FP8 Sparse KV Cache Support: Introduced a new KV cache manager and attention backend specifically designed for DeepSeek-V3.2's DSA (DeepSeek Attention) using FP8 quantization and sparse attention with FlashMLA.
Dynamic KV Cache Manager Selection: Enhanced the system to dynamically select the appropriate KV cache manager, including the new FP8 sparse manager, based on the llm_kv_type configuration.
Triton Kernel for FP8 KV Copy: Added a specialized Triton kernel to efficiently handle the copying and quantization of KV cache data into the FlashMLA FP8 format.
API and Configuration Updates: Extended the command-line interface and internal configuration to support fp8kv_dsa as a new option for KV cache types.

🧠 New Feature in Public Preview: You can now enable Memory to help Gemini Code Assist learn from your team's feedback. This makes future code reviews more consistent and personalized to your project's style. Click here to enable Memory in your admin console.

Using Gemini Code Assist

The full guide for Gemini Code Assist can be found on our documentation page, here are some quick tips.

Invoking Gemini

You can request assistance from Gemini at any point by creating a comment using either /gemini <command> or @gemini-code-assist <command>. Below is a summary of the supported commands on the current page.

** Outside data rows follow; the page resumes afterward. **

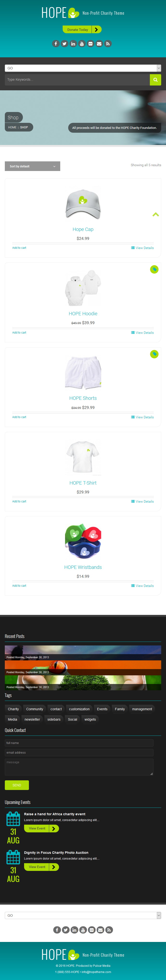The height and width of the screenshot is (980, 166).
Task: Open the Twitter icon in the header
Action: 64,44
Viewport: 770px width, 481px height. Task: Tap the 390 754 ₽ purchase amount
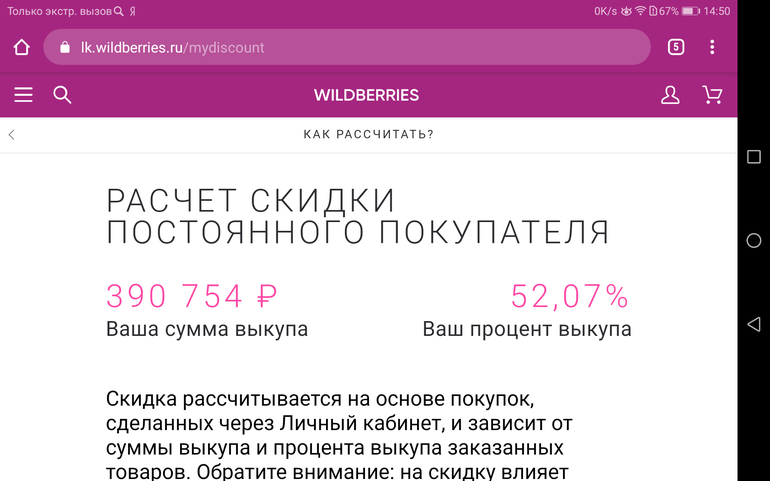coord(191,296)
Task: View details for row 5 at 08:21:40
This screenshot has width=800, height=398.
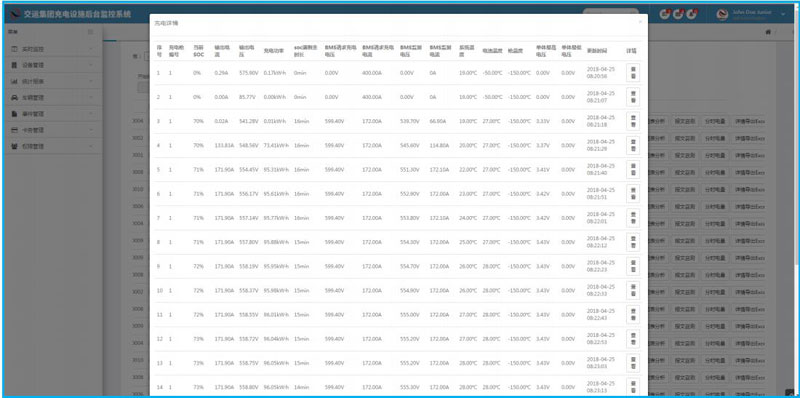Action: coord(633,169)
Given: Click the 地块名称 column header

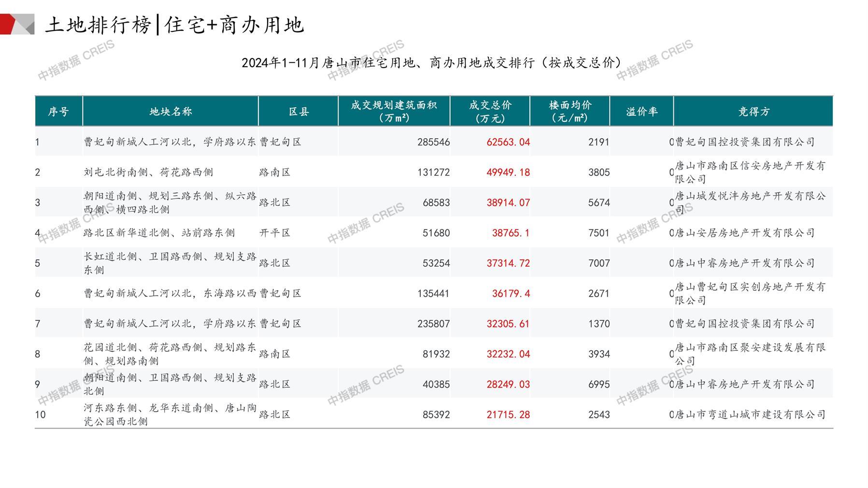Looking at the screenshot, I should click(171, 112).

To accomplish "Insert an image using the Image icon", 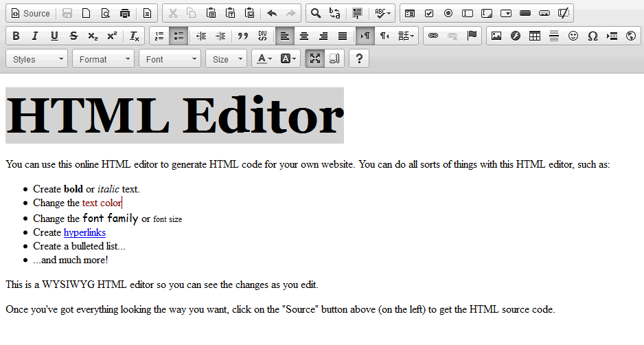I will [496, 36].
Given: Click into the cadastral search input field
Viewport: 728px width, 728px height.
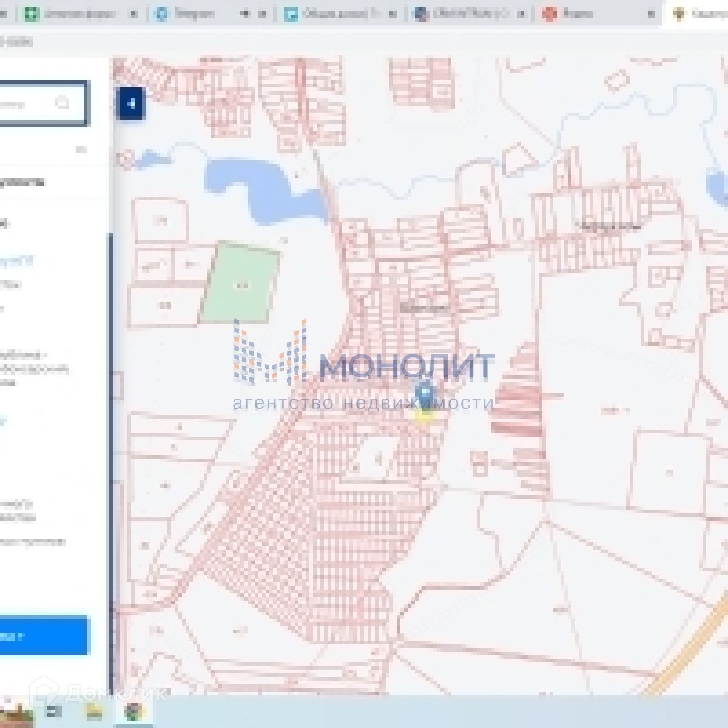Looking at the screenshot, I should pyautogui.click(x=24, y=104).
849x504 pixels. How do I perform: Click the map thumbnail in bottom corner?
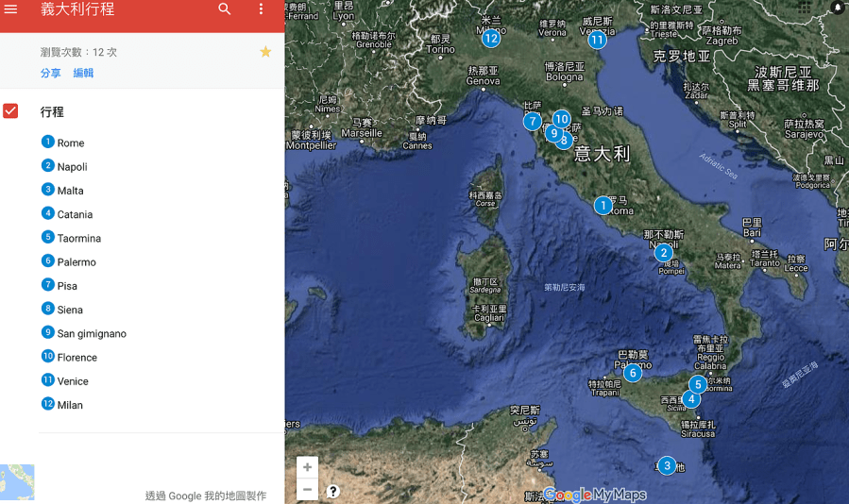(17, 482)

Feature	Command	Description
Code Review	`/gemini review`	Performs a code review for the current pull request in its current state.
Pull Request Summary	`/gemini summary`	Provides a summary of the current pull request in its current state.
Comment	@gemini-code-assist	Responds in comments when explicitly tagged, both in pull request comments and review comments.
Help	`/gemini help`	Displays a list of available commands.

Customization

To customize Gemini Code Assist for GitHub experience, repository maintainers can create a configuration file and/or provide a custom code review style guide (such as PEP-8 for Python) by creating and adding files to a .gemini/ folder in the base of the repository. Detailed instructions can be found here.

Limitations & Feedback

Gemini Code Assist may make mistakes. Please leave feedback on any instances where its feedback is incorrect or counter productive. You can react with 👍 and 👎 on @gemini-code-assist comments. If you're interested in giving your feedback about your experience with Gemini Code Assist for GitHub and other Google products, sign up here.

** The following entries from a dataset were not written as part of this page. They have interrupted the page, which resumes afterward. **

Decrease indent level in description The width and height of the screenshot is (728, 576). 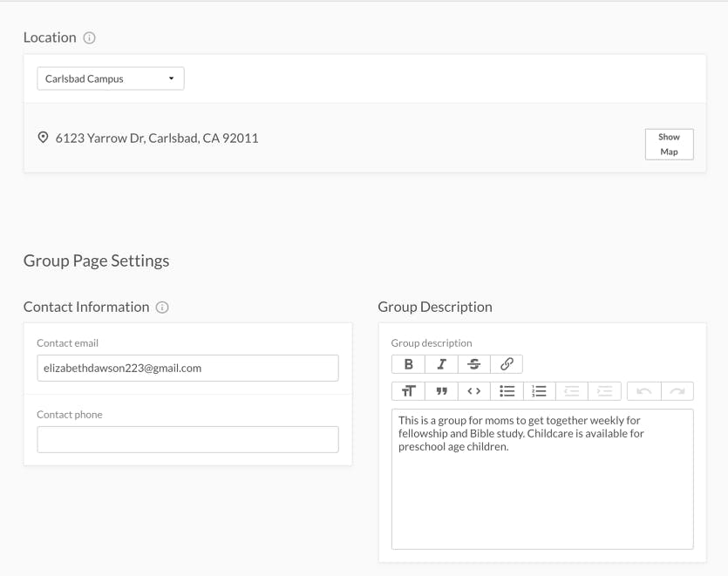coord(572,391)
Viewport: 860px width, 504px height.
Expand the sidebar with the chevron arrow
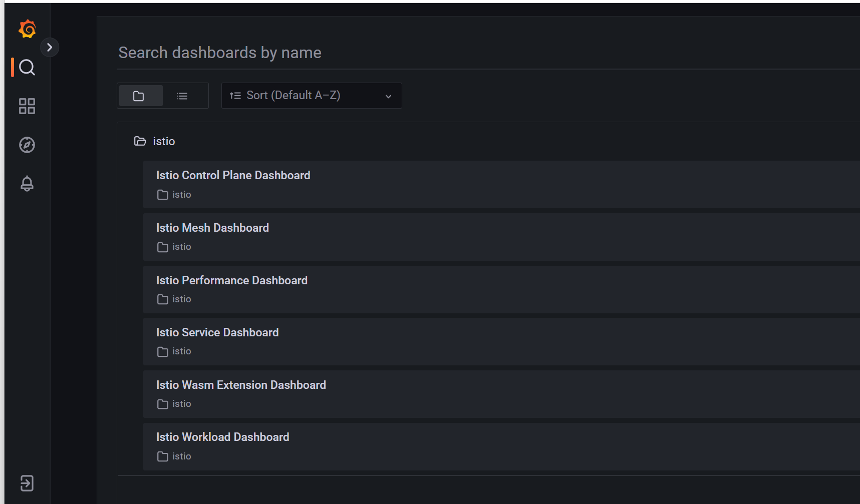[x=50, y=48]
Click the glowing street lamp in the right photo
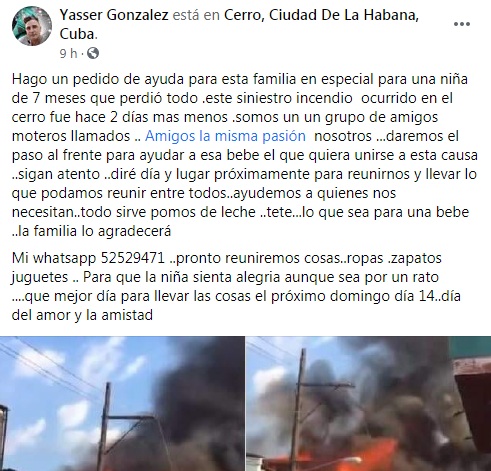This screenshot has height=471, width=491. pos(350,461)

Review the Privacy Notices, Generative AI Prohibited Use Policy, Terms of Service, and learn how to configure Gemini Code Assist in GitHub here. Gemini can make mistakes, so double check it and use code with caution. ↩

gemini-code-assist

Code Review

This pull request introduces support for DeepSeek-V3.2 DSA-specific FlashMLA FP8 sparse KV cache. Key changes include adding a new fp8kv_dsa option for KV cache type, implementing a dedicated memory manager (FP8PerTokenGroupQuantDeepseek3_2MemoryManager), and integrating new Triton kernels for FP8 KV cache operations. The Dockerfile is updated to install FlashMLA, and attention and transformer layer inference logic are modified to utilize the new FP8 sparse attention backend. Feedback includes suggestions to optimize the Docker image size by cleaning up build artifacts, remove a duplicate fp8.py file, replace magic numbers with named constants or configuration in the new memory manager and Triton kernel, and refine the att_state type hint in transformer_layer_infer.py for better type safety.

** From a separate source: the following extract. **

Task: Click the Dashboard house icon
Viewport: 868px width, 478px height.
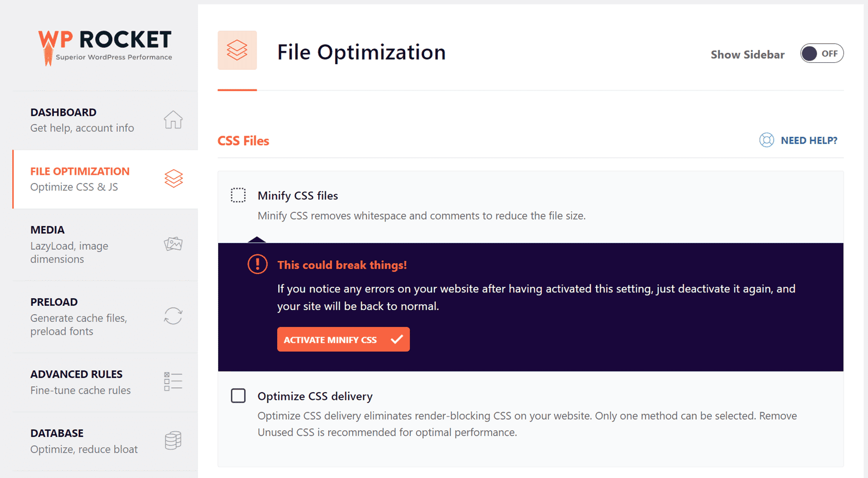Action: click(x=173, y=120)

gemini-code-assist · 2026-03-26T10:04:51Z

docker/Dockerfile

+    cd /root/FlashMLA && \
+    git checkout ${FLASH_MLA_REF} && \
+    git submodule update --init --recursive && \
+    FLASH_MLA_DISABLE_SM100=1 pip install --no-cache-dir .


To reduce the final Docker image size, it's a good practice to clean up build-time dependencies and source files within the same RUN layer. After installing FlashMLA, the cloned repository at /root/FlashMLA is no longer needed and can be removed.

FLASH_MLA_DISABLE_SM100=1 pip install --no-cache-dir . && rm -rf /root/FlashMLA

gemini-code-assist · 2026-03-26T10:04:51Z

lightllm/common/basemodel/attention/nsa/fp8.py

@@ -0,0 +1,187 @@
+import dataclasses


This file appears to be a duplicate of lightllm/common/basemodel/attention/nsa/fp8_flashmla_sparse.py. The rest of the codebase imports from fp8_flashmla_sparse.py, so this file seems to be unused and can be removed to avoid code duplication and potential confusion.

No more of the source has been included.